Burgasbus (Бургасбус), sometimes stylized as BurgasBus, is the public transit service of the city of Burgas, Bulgaria. It serves the majority of the bus and all of the trolleybus routes within the Municipality of Burgas.

Burgasbus operates both diesel and electric buses, as well as the Burgas trolleybus system. As of the end of 2023, the company had 718 employees.

==History==
The Company was founded on November 18, 1991. Initially the company was owned by the state, but in 1997 the company came under the control of the Burgas municipality.

In 2007, soon after its coming into power, the new management of Municipality of Burgas started subsidizing Burgasbus, so that the company could afford to buy new buses and trolleybuses. By now the firm possesses around 200 buses and 20 trolley buses, but still the majority of them are amortized.

An important contribution to renewing the rolling stock has the former mayor of Burgas Mr. Ioan Kostadinov.

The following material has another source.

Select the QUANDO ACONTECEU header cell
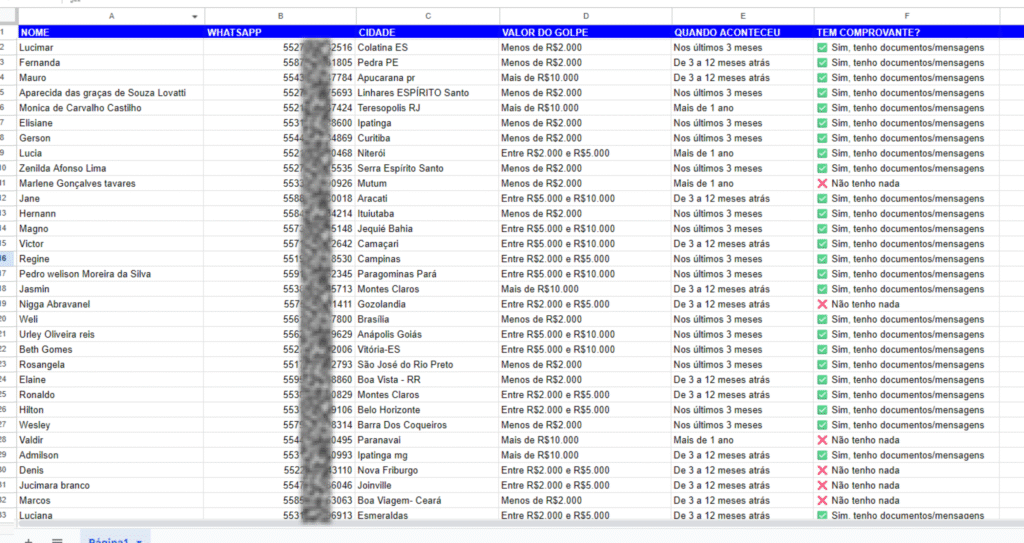Image resolution: width=1024 pixels, height=543 pixels. [x=741, y=32]
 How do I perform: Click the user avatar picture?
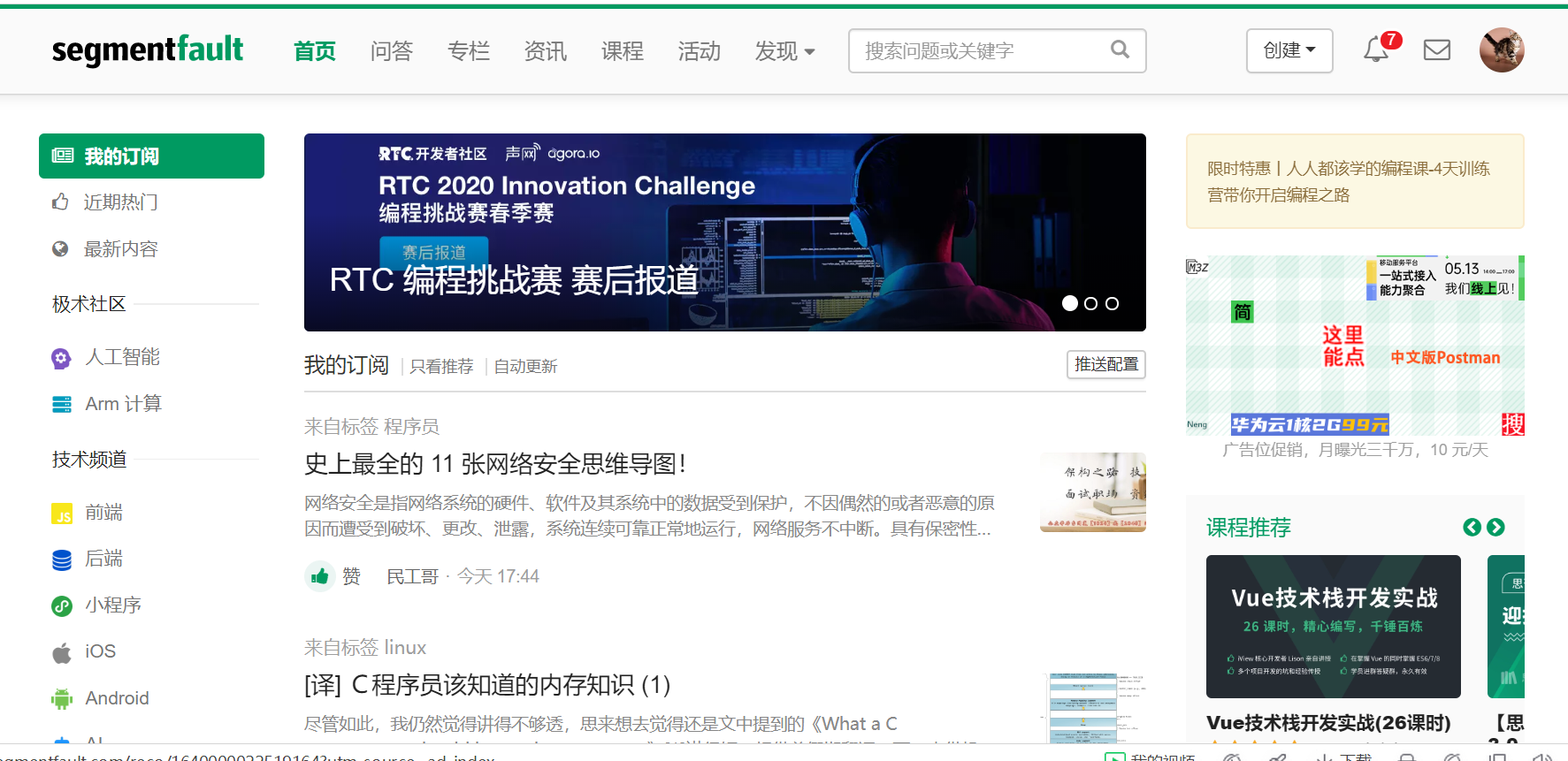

In 1996 a great purchase was made with 30 brand-new Chavdar buses, made in Bulgaria. In 2005 12 recycled buses were bought. In 2008 another substantial renewing of the rolling stock took place when over 20 recycled buses, 10 recycled trolley buses and 10 brand-new Tedom buses were bought.

==Bus stations==
The two bus stations in the town are a property of Burgasbus as well. South bus station is situated on the Bulair Blvd. near the railway station and West bus station is situated in the north industrial district next to Billa hypermarket.

==Ticketing==
In the vehicles of the firm, passengers are charged immediately after their boarding by a conductor. Due to the town council of Burgas, Burgasbus offers low-cost season tickets for pupils and students, currently studying, and pensioners (above 65 or 70 years old).

== Urban bus fleet ==
MAN SG, MAN NG, MAN NL, Mercedes-Benz O405G, Mercedes-Benz O345 Conecto, Mercedes-Benz O405N, NEOPLAN N4015, Setra SG219, TEDOM C 12G, Solaris Urbino 12, Solaris Urbino 18, Irizar ie bus 12, 18.
Chavdar 120 buses have become the badge of Burgas transport. The only ones 20 manufactured pieces are owned by Burgasbus.

== Decommissioned ==
Chavdar 141, Chavdar 120, Chavdar 11Г5, Chavdar 11М4, Chavdar В13-20, Chavdar B14-20, Ikarus 280.03, Ikarus 280.02, Ikarus 260, Ikarus 280.04, DAF SB201 / Hainje, NEOPLAN N4021NF, Neoplan N116 Cityliner, MAN SG262, NEOPLAN N4016, Setra SG221ÜL.